Once at Boulder (now Hoover) Dam, Edward immediately got to work. Over the three days that he and Charis toured the site, he made 18 negatives, a prolific output for a photographer who created precise compositions on the ground glass and never cropped or significantly altered his final prints. All in all, Weston found it a “tremendous experience,” he wrote to his sister May.
Indeed, for Weston—whose work in recent years had been tied closely with that of Ansel Adams and other California artists focused on the natural world—the trip’s industrial and architectural sites excited him the most. The Westons stayed an extra three days in Port Arthur, Texas, where Edward made more than a dozen pictures of gleaming Gulf Oil storage tanks that appear gargantuan and otherworldly, like spacecraft touched down to earth. At the Armco Steel Mill in Middletown, Ohio, a place he had visited in 1922, Edward pointed his camera up to the sky for a series focused on concrete smokestacks and intersecting power lines. Charis claimed they would have explored more such places, were it not for security restrictions.
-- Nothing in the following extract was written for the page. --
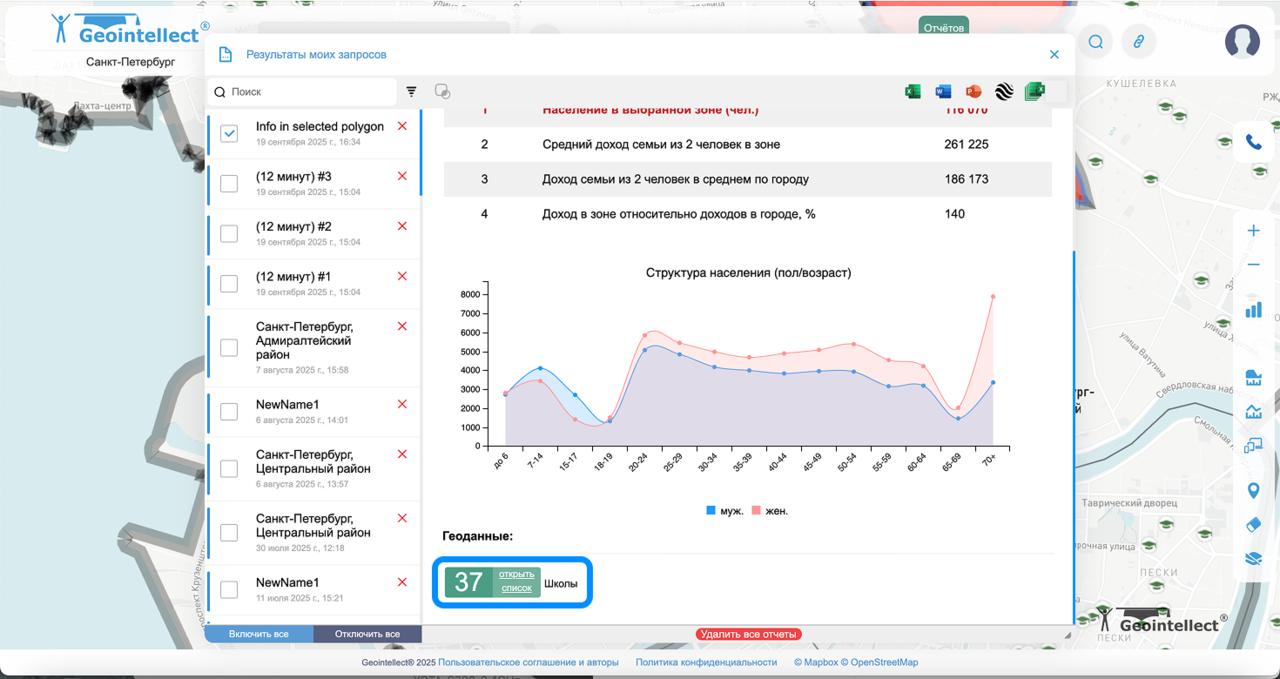Image resolution: width=1280 pixels, height=679 pixels.
Task: Click the Включить все button
Action: [x=259, y=634]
By August, when the pair reached New Orleans, a number of problems had reached a slow boil. Four months had passed, and they had covered thousands of miles through Nevada, Arizona, New Mexico, Texas, and now into the South. En route, the partnership had taken a painful turn. Though 28 years his junior, Charis—talented in her own right—considered herself Edward’s equal on the project. She had been typing up each day’s events and envisioned publishing a book similar to California and the West. The realization began to dawn on her that Edward did not see her contributions as equivalent to his own. In the midst of a disagreement about whether they should venture off the beaten path, he hissed, “It’s my grant.”
Weston had been sending negatives back to his son Brett in California to develop, and the routine worked well. When he sent a progress report to Macy, the publisher fired back a letter stating that some of the subjects Weston mentioned gave Macy a real “fright.” He asked the photographer to send sample pictures straight away.
Thus came to the surface the fundamental misunderstanding that dogged the project from its inception to the bitter end: how the publisher and Weston construed the word illustration in relation to the book. The artist interpreted it in a metaphorical sense, whereas
Macy wanted to tie Weston’s photographs to specific lines in Whitman’s text. “I appear to have fastened onto an idea that you haven’t,” Weston replied to Macy. “[That] the pictures as a whole were to embody the vision of America that Whitman had . . . The fact is, illustrating specific lines in the poems would—to my mind—be too easy and get you no where.”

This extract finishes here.